* [Listed records]
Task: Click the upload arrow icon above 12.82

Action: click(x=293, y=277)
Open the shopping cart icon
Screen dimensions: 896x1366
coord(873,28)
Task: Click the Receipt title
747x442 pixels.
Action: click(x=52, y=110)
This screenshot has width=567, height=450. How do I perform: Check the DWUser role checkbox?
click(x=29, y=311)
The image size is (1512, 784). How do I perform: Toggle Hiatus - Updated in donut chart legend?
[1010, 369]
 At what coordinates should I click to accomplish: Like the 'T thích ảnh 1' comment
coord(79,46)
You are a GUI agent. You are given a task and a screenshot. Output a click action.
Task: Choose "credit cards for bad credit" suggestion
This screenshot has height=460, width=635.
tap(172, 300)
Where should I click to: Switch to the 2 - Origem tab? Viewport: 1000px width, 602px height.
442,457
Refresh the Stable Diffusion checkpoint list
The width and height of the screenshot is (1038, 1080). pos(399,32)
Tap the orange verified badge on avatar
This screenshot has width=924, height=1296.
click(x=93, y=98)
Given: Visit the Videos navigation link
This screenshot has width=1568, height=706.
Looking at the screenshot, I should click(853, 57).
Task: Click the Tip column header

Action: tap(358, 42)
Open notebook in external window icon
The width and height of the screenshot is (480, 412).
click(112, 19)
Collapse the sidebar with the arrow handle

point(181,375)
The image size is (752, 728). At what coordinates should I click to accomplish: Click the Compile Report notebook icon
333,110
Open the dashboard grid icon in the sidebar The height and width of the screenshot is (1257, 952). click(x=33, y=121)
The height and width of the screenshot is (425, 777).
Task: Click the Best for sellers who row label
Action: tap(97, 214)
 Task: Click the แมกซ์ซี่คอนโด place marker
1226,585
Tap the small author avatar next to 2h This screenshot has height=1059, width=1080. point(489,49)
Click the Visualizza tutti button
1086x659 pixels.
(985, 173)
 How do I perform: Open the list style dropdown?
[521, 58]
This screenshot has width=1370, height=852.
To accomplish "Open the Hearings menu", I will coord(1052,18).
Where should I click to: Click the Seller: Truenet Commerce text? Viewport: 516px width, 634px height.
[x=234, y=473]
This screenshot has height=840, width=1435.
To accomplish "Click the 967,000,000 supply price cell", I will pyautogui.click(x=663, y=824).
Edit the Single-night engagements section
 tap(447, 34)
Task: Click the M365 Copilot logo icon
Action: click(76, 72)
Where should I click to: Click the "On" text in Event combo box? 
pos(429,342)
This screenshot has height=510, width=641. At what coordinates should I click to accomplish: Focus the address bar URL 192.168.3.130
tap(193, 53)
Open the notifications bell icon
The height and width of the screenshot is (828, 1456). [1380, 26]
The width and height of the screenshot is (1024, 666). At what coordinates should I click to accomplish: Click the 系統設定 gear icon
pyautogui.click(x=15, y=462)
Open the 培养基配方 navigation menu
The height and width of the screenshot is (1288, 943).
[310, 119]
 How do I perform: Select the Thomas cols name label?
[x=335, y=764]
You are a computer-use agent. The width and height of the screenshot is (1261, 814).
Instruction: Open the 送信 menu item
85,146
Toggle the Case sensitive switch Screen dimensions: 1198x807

* [What you need to do]
Please copy out the lines verbatim, from the line containing "This screenshot has width=1370, height=852." through the line containing "[x=335, y=764]", with both of those lines included.

* [Task output]
This screenshot has width=1370, height=852.
To accomplish "Open the Hearings menu", I will coord(1052,18).
Where should I click to: Click the Seller: Truenet Commerce text? Viewport: 516px width, 634px height.
[x=234, y=473]
This screenshot has height=840, width=1435.
To accomplish "Click the 967,000,000 supply price cell", I will pyautogui.click(x=663, y=824).
Edit the Single-night engagements section
 tap(447, 34)
Task: Click the M365 Copilot logo icon
Action: click(76, 72)
Where should I click to: Click the "On" text in Event combo box? 
pos(429,342)
This screenshot has height=510, width=641. At what coordinates should I click to accomplish: Focus the address bar URL 192.168.3.130
tap(193, 53)
Open the notifications bell icon
The height and width of the screenshot is (828, 1456). [1380, 26]
The width and height of the screenshot is (1024, 666). At what coordinates should I click to accomplish: Click the 系統設定 gear icon
pyautogui.click(x=15, y=462)
Open the 培养基配方 navigation menu
The height and width of the screenshot is (1288, 943).
[310, 119]
 How do I perform: Select the Thomas cols name label?
[x=335, y=764]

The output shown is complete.